The Cambodian Mine Action and Victim Assistance Authority (CMAA) and national and international demining operators met on December 26 to review operations and designate target areas for each operator.

Participants included the Royal Cambodian Armed Forces (RCAF), National Centre for Peacekeeping Forces (NPMEC), Cambodian Mine Action Centre (CMAC), Halo Trust, Mines Advisory Group (MAG), Norwegian People’s Aid, Cambodian Self Help Demining and APOPO.

The meeting was held at the CMAA headquarters, under the chairmanship of CMAA first vice-president Ly Thuch.

The meeting was aimed at accelerating demining work in line with Prime Minister Hun Sen’s vision of a mine-free Cambodia in 2025, Thuch said.

The meeting focused on setting the deployment locations of each operator, both in the present and in future, to enable the CMAA to maximise the impact of all available resources.

“On behalf of the prime minister, I would like to express my gratitude to the national and international operators that are actively involved in demining work in Cambodia. They have achieved spectacular successes in the past,” he said.

Thuch added that their achievements were made with the support of the government and its development partners. He requested that all national and international operators continue to mobilise additional resources to support and accelerate demining work in the Kingdom.

He said all of the operators committed to deploying their forces across the remaining 370sq km of mine-infected land as soon as possible. Using resources from development partners and the “Mine-Free Cambodia 2025 Fund”, they expect to succeed in their plans.

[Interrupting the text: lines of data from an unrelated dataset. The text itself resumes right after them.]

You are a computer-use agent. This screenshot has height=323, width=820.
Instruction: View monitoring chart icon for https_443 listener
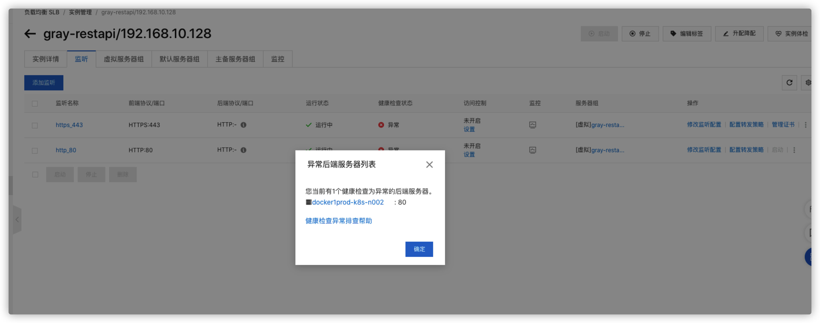(x=533, y=125)
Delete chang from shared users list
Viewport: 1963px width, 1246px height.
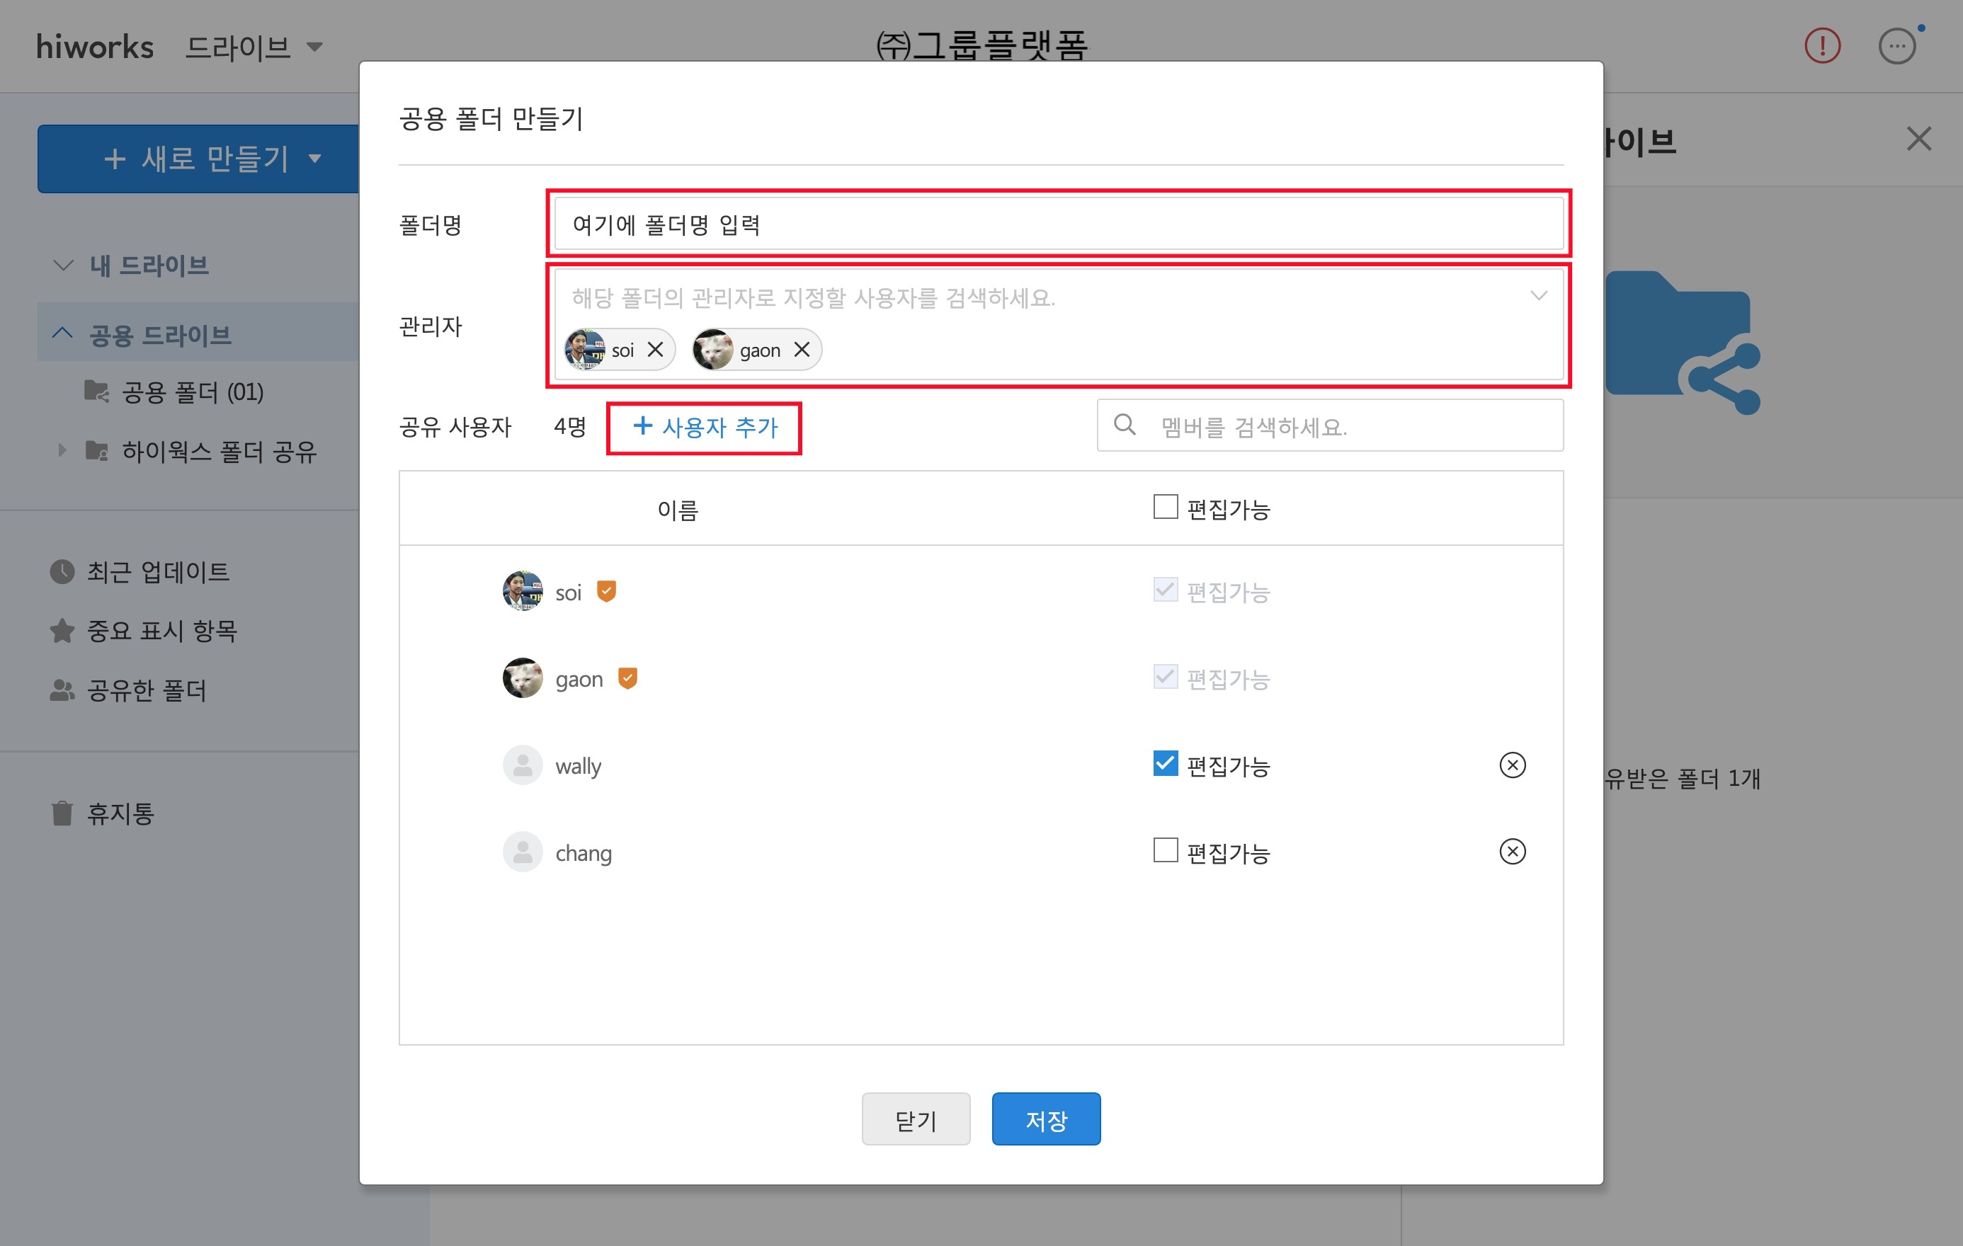[x=1512, y=852]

On December 26, Hun Sen requested military assistance from the Chinese government to assist the Cambodian army’s demining operations.

“I want to accelerate the clearance of the remaining mines. When I met with China’s defence minister [Wei Fenghe], I not only requested demining aid but also suggested that he deploy Chinese military personnel to support our deminers as they work to make the Kingdom mine-free by 2025,” he said

Hun Manet, Deputy Commander-in-Chief of the RCAF and Commander of the Royal Cambodian Army, said in mid-December that the clearance of landmines and unexploded ordnance (UXO) over the past 30 years was a great achievement. Thousands of square kilometres of ground was cleared and more than a million mines were destroyed.

He said the achievement was not only valuable in terms of numbers, but also in practical terms. It provided safety for the people and the cleared land had become a valuable resource for the development of the Kingdom.

“Although the number of landmines and UXOs that remain has rapidly decreased, the small number remaining are a serious danger. The potential for tragedy still exists,” he warned.

“Therefore, the way forward requires joint efforts. We must continue to solve the problem step by step, village by village, commune by commune, and so on, until the country is cleared, in accordance with the 2025 mission,” he added.